Financial markets experienced a week of volatility leading up to the release of the employment report on April 5th. Despite a strong report on the surface, showing positive job growth, the markets still ended the week with lower prices in both equity and fixed income markets. This is possibly due to concerns in the manufacturing sector, as seen in the underperformance of the Dow Jones Industrials compared to other indexes.

There are discrepancies between the Non-Farm Payrolls (NFP) and the Quarterly Census of Employment and Wages (QCEW) data, with NFP showing five million more jobs than QCEW. Additionally, the Birth/Death (B/D) model adds around +100K jobs to NFP to account for the growth of small businesses, but recent data shows a decrease in new business “births” and an increase in “deaths,” casting doubt on the accuracy of the reported job growth.

Data from the QCEW reveals a decline in full-time jobs and a rise in part-time jobs, indicating a weakening economy despite the headline job growth numbers. The discrepancy between NFP and the Household Survey (HS) data, which has shown negative job growth in 2024, further raises concerns about the accuracy of the employment figures being reported.

The commercial real estate (CRE) and banking crisis is looming, with leveraged loan delinquencies exceeding 6% and office vacancies at record highs. CRE prices are declining, with a significant portion of CRE loans having negative equity. As CRE foreclosures increase, banks, which hold half of all CRE debt, may experience rising loan loss reserves, leading to capital issues and potentially a recession.
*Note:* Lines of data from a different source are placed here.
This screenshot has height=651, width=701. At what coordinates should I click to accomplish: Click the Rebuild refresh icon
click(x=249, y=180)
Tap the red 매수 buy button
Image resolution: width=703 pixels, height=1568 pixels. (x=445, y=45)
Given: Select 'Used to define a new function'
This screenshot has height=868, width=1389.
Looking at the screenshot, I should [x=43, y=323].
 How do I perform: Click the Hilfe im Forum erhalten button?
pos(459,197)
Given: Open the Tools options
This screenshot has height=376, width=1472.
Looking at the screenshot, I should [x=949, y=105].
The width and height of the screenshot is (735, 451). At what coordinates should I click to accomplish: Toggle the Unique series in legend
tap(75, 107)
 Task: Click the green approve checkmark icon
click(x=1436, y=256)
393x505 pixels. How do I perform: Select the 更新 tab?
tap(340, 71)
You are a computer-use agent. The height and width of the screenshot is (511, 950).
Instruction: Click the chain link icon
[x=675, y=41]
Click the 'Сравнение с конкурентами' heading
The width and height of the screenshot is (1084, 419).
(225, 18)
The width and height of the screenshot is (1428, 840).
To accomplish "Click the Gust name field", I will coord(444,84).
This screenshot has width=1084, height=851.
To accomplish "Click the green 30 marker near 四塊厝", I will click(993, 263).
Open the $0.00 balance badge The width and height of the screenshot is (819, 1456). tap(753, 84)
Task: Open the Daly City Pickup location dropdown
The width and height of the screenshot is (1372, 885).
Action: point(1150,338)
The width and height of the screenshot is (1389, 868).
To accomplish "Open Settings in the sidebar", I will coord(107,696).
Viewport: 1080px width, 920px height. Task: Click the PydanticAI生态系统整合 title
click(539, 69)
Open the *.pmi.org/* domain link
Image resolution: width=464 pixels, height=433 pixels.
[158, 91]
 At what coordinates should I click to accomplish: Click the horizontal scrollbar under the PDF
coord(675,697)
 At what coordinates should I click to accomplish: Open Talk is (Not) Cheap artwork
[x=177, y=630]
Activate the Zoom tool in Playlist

The Federal Reserve has indicated that they need to see more progress on inflation before considering lowering rates. Interest rates have been rising, with the 10-Year Treasury yield increasing from December to April. Despite positive signals from Fed Chair Powell about potential rate cuts in 2024, market odds for a rate cut in June are low, reflecting the uncertainty surrounding the economy and inflation.

In conclusion, there are concerns about the accuracy of employment data, the impact of the looming CRE and banking crisis, and the potential for rate cuts by the Federal Reserve. The economic outlook remains uncertain, with various indicators pointing to a weakening economy and potential recession. Financial markets are closely monitoring these developments, which could have significant implications for investors and the overall economy.